Our study also examined four important risk factors for preterm labour (maternal age, social class, previous history of abortion, and preterm labour). Although it was found by Cunningham et al. [34] in 2005 that there is a relationship between preterm labour and maternal ages and low socioeconomic status, such a finding was not obvious from our study (Table 6). This might be because sampling was obtained only from government hospitals in this present study and other similar studies and not in private hospitals like Cunningham's study, in which participants were almost entirely in similar upper socioeconomic groups. The variation in this finding to that of another study that showed low serum magnesium level in preterm labour cases may be because low serum magnesium level was found in patients belonging to the low socioeconomic status, thus relating the low level of magnesium from diet deficient in magnesium [35].

Table 6.

Relationship between serum magnesium and the major risk factors for preterm labour.

Risk factors N = 200 Total serum magnesium level (mg/dL) P value
Mean ± SD (mg/dL) Min Max
Maternal age
 16–20 20 1.77 ± 0.3 1.46 3.10 0.099
 21–25 32 1.81 ± 0.4 1.39 2.97
 26–30 63 1.69 ± 0.3 1.30 3.00
 31–35 52 2.10 ± 0.1 1.75 2.89
 36–40 33 1.97 ± 0.2 1.66 2.45
Social class
 Upper 31 2.01 ± 0.6 1.69 3.11 0.101
 Middle 107 1.68 ± 0.5 1.30 2.97
 Lower 62 1.88 ± 0.4 1.24 2.99
History of midtrimester miscarriage
 Yes 69 1.88 ± 0.4 1.30 2.80 0.716
 No 131 1.80 ± 0.4 1.25 2.99
History of preterm labour
 Yes 38 1.66 ± 0.5 1.30 2.60 0.059
 No 162 1.87 ± 0.4 1.25 2.99

From this study also, history of previous preterm labour and midtrimester miscarriage which is both regarded as the most important predictors for preterm labour as indicated by past studies [14, 36] were not associated with corresponding reduction in serum magnesium levels. This is possible probably because of the varying biochemical changes that occur from one pregnancy to the other even in the same individual [15].
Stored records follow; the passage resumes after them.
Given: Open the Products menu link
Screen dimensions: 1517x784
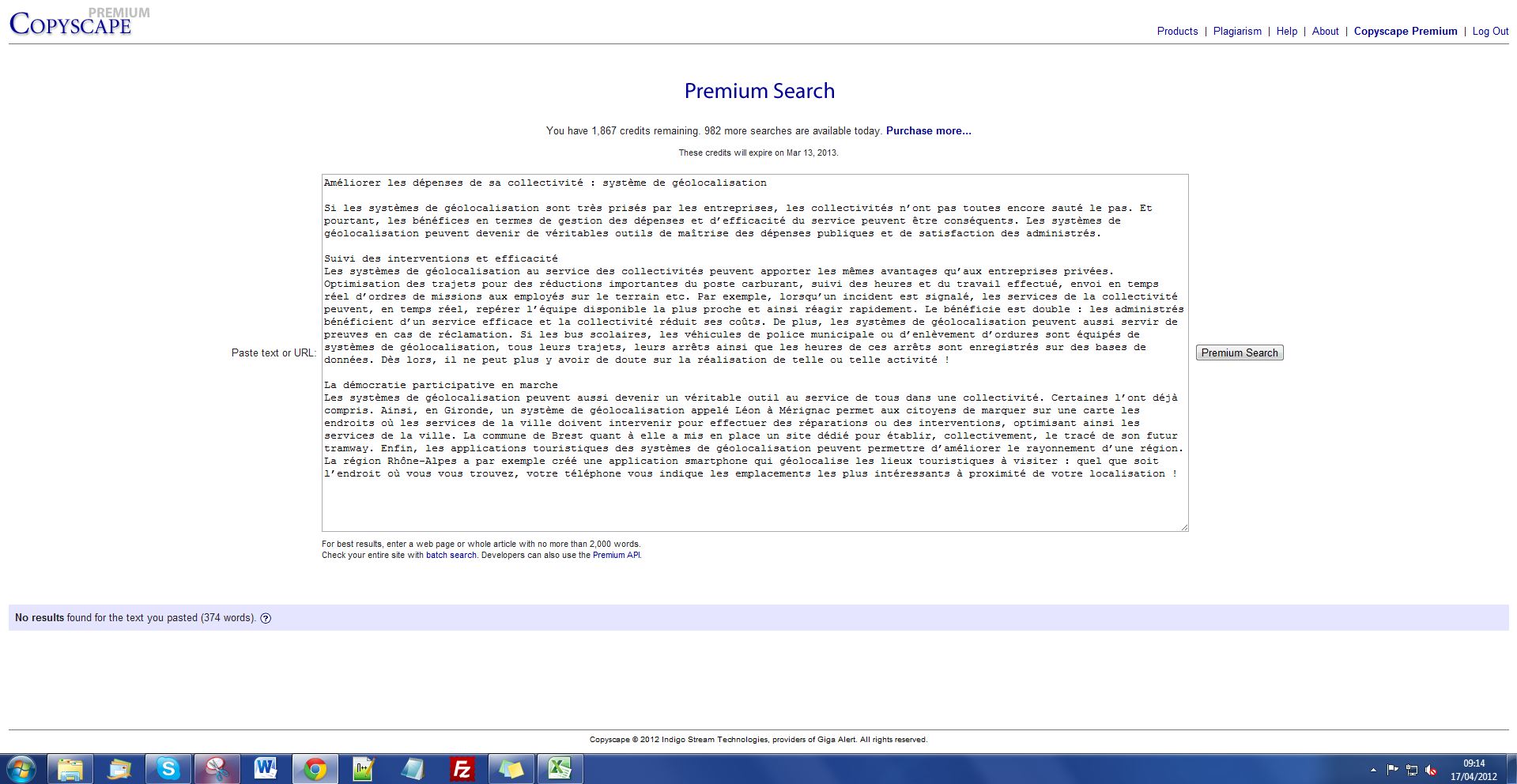Looking at the screenshot, I should pyautogui.click(x=1177, y=32).
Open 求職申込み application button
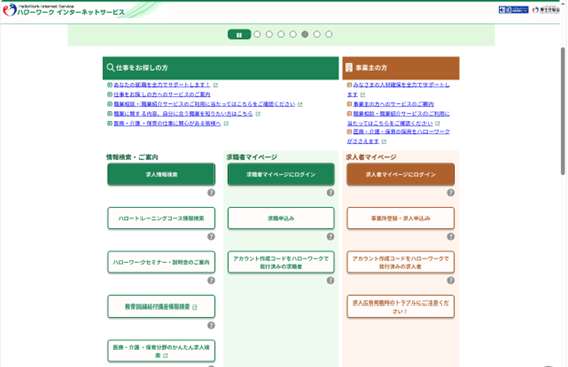Viewport: 568px width, 367px height. pos(281,218)
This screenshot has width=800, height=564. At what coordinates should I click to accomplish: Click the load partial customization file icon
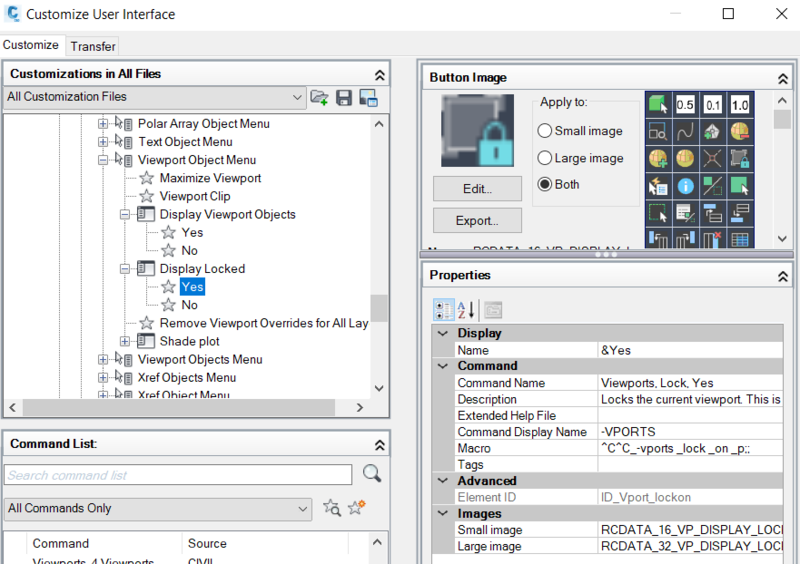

5. Limitations to the Study

Magnesium contamination may occur from use of glassware during the sample analysis and the use of haemolysed samples may produce falsely elevated results because of the high concentration of intracellular magnesium. Also, since this study was hospital-based, the findings may not be representative of the general population.

6. Conclusion

Even though some predictive tests for preterm births are used routinely in developed countries, they still have poor sensitivities and positive predictive values and are very expensive, while blood measurement for magnesium concentrations is relatively cheap. Moreover, since we can deduce from this study that low serum magnesium (hypomagnesaemia) is associated with preterm onset of labour, we can then suggest that maternal hypomagnesaemia may be used as a predictor of preterm labour.

Further studies are however required to find out the other aetiologies of irritability of uterus due to low level of serum magnesium, to evaluate the role of magnesium in preterm labour and the probability of use of low serum magnesium as a marker or predictor of idiopathic group of preterm labour. This can then form the basis for formulating a proposition in the future for the use of prophylactic oral magnesium supplementation (not parenteral magnesium sulphate) among patients with higher risk for development of preterm labour.

Conflict of Interests

The authors declare that there is no conflict of interests regarding the publication of this paper.